## Source extract
November 2, 2020
- ROI Community
- Member Voices
- ROI Blog
Noa is a brand marketing specialist, an expert in the Future of Work and a community builder, currently serving as head of the Israeli Delegation in Washington, D.C. Until recently, she was Head of Employer Brand and Internal Communication at eBay. Noa is co-founder of a leading job search platform in Israel, “Dana and Noa Make My Career,” a nonprofit startup that strives to democratize career opportunities. With her 10+ years of experience in the tech ecosystem, marketing and HR, Noa is a popular speaker at conferences and events. She has a Master of Liberal Arts from the Hebrew University's Interdisciplinary Honors Program, and is also a graduate of executive programs at MIT and Princeton University. You can find Noa on LinkedIn here.
Let me begin by saying: I am not a morning person. Any time before 7:00 a.m. does not exist for me, and my kids learned at a very young age that the best they can get is a nod towards the remote. At really desperate times they can have my phone.
About a year and a half ago, my youngest son woke up around six, I sleepily handed him my phone, and because most of my apps are password protected, I didn’t think too much about it. We got ready, headed out the door, and the day began. A few hours later, I started to get messages on different platforms saying that my LinkedIn account had been hacked.

## Exercise
Resume the blog post about Noa's LinkedIn account, starting right after its final sentence. The items that follow come from a separate source unrelated to the blog post.

## Stored items
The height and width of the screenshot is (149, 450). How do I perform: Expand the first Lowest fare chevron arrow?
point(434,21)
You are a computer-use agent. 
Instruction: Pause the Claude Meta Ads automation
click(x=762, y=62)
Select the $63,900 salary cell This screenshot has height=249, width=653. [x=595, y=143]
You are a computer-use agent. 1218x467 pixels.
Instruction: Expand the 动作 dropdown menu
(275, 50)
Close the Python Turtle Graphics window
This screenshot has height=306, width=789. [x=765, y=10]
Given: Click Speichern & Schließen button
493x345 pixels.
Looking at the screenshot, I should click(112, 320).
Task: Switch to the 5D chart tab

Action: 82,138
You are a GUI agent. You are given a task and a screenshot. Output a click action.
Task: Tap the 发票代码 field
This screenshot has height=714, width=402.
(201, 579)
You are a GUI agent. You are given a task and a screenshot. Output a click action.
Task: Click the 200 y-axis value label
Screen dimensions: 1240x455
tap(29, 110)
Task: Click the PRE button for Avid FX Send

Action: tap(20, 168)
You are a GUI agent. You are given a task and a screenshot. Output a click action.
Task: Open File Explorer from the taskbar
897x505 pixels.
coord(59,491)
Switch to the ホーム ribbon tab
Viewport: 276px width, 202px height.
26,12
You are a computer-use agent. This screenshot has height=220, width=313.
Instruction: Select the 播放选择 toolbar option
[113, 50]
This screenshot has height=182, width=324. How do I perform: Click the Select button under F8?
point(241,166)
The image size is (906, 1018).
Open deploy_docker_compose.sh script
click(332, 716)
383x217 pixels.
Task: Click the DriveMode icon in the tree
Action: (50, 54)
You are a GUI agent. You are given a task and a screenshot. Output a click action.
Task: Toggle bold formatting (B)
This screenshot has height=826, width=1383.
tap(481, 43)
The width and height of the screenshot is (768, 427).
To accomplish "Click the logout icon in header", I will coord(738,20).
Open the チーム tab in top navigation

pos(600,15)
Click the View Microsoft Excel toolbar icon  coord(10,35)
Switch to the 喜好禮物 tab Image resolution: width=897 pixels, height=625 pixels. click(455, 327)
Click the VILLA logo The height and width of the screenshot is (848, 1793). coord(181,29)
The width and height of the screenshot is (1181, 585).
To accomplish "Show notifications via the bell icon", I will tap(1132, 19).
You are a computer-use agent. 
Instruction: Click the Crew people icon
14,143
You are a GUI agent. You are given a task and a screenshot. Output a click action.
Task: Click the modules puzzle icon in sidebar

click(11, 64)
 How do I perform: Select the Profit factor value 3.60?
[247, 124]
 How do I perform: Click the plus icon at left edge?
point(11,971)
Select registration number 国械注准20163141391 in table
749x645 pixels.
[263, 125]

## Written answer
Very quickly, I realized that my son had surpassed the password stage, entered my LinkedIn account, wrote a post, published it, and reached a few thousand people in just a few hours. Here is the masterpiece:
All of this is to say: Every time you find yourself wondering, “Do I have time for yet another social network?” Or, “Does my post have the right to be seen?” The answer is always YES!
If a toddler can do it, so can we!
It often seems that in order to manage quality profiles on social media you need to invest a whole lot, but the truth is that what matters most of all is consistency. It’s a bit like practicing yoga—you do your best when you practice every day. The following tips and links are here to help you give your LinkedIn profile a facelift. It takes a little bit of work, but the end result is a profile that works for you.
1. Polish your profile.
Here is a great Cheat Sheet that reviews the various sections of your profile. An excellent profile picture is a must-have. For a quality cover photo, see this website where you can find some very good free sources.
2. Write an informative headline.
Unless you actively rewrite your headline, LinkedIn will automatically populate it with your current role. Many times, this doesn’t really represent your whole personal brand or business or talents. By using one of these formulas, you can make sure to bring the full spectrum of your professional experience front and center on your profile.
3. Perfect the art of the summary.
Read 10 LinkedIn Profile Summaries That We Love (And How to Boost Your Own). This article, from LinkedIn’s own blog, is long, but provides excellent examples. Well worth your time.
4. Deftly describe your professional experience.
There is a proven formula suggested by former Google SVP of People Operations. I have talked to many recruiters and there is widespread agreement that this is the best one. The idea is not to stick to general declarations but to provide specific examples.
The formula he introduces is the following:
Accomplished [X] as measured by [Y] by doing [Z]
The article has some great examples of this formula in action.
5. Write posts with meaningful content.
Always post content that adds value. People don’t come to LinkedIn to congratulate their friends for closing an important deal or attending a conference.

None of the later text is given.